Contribution workflow

Here we describe three ways you can help us improve our documentation:

  1. Review pull requests
  2. Work on an existing issue
  3. Propose changes

Review pull requests

Are you new to the JSON Schema community? Help us review pull requests. Reviewing pull requests helps you familiarize yourself with our workflows, learn how others contribute, and understand the project's needs and goals. It's a great way to start contributing and you'll be better prepared to make your own contributions.

Work on an existing issue

To work on an existing issue, go to the JSON Schema docs board and check all the open issues.

If the issue you select has no assignees, you can claim the issue by assigning it to yourself and tag @json-schema-org/docs-team in the comments to let us know you'll be working on it.

If the issue you select has already an assignee, write a comment expressing your interest in collaborating with them. The JSON Schema respects the order in which people claim issues, therefore, you will have to check if the assignee is accepting collaborations.

After you have been assigned to an issue, fork the json-schema-org/website repository and create a new branch from main to work on the changes.

Propose changes

To propose modifications to our documentation that do not have an issue in the documentation board, you can create a GitHub issue and use the Documentation template to describe the changes. After that, you can decide whether you want to work on the changes yourself or let someone else claim the issue. If you decide to work on the issue, assign it to yourself and commit the changes to a new branch.

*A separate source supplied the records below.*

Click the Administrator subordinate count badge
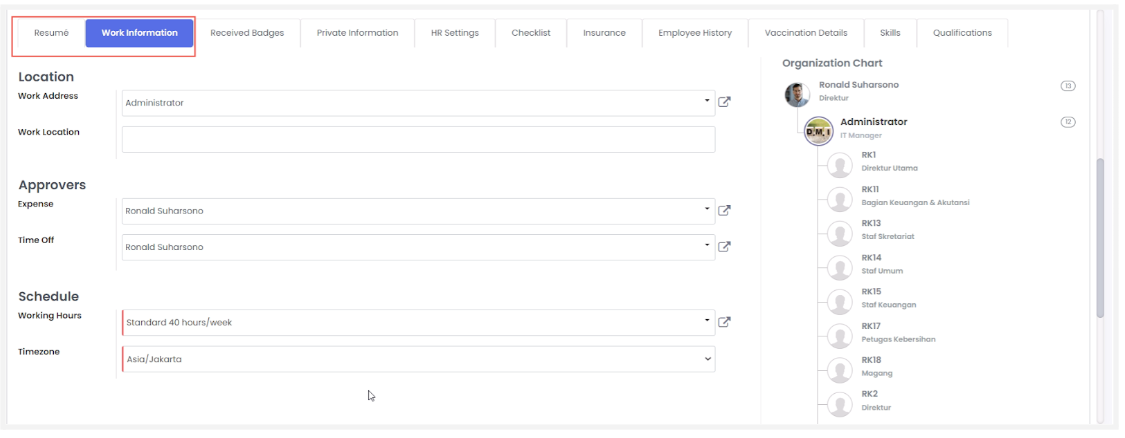 [x=1067, y=122]
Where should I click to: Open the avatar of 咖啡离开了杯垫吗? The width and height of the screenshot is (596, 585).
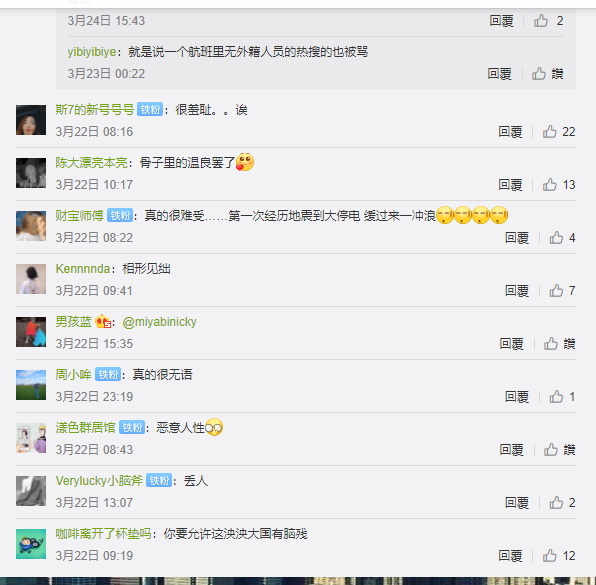click(x=31, y=544)
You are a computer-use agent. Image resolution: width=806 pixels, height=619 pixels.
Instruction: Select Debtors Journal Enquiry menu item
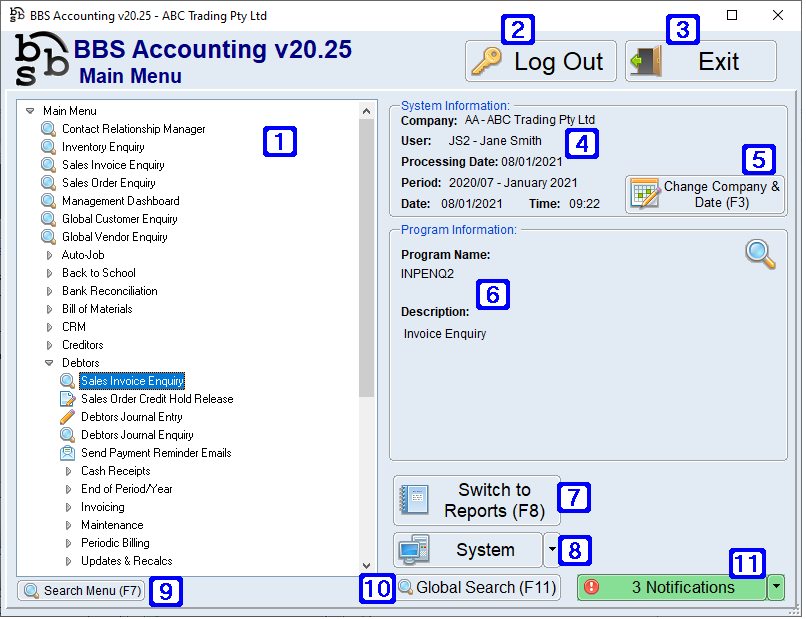click(x=137, y=435)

Add metadata to newly created markdown files

Metadata helps organize content and maintain consistency across all pages in the documentation. It also provides key information about the file, such as its title, author, and the last updated date.

When contributing to the documentation, it is essential to include metadata in every new markdown file. Metadata is critical for successfully building and rendering the file locally. Without it, the file may fail to render correctly or cause errors in the documentation system.

Example of metadata in a new markdown file

Every new .md file should start with a YAML front matter block. Here's an example:

title: "Your Page Title"
section: "docs"  # Can be used to categorize the content
date: "YYYY-MM-DD"  # Optional: Date when the page was created or last updated
author: "Your Name"  # Optional: Your name if you're the author
tags: ["tag1", "tag2"]  # Optional: Tags to categorize the page

To add the front matter metadata, copy and paste the example above at the top of your .md file and replace the details with the information of your document.

Create a Pull Request

To submit your work to review by the community, open a draft pull request to the main upstream branch, and add the issue your pull request solves. Add @json-schema-org/docs-team as a reviewer of your pull request, and let us know in the #documentation Slack channel your pull request is ready for review.

The reviewers might ask for additional changes. When they approve your pull request, you can merge your changes into main and your contribution to the project will be complete!


We created this guide based on templates from The Good Docs Project.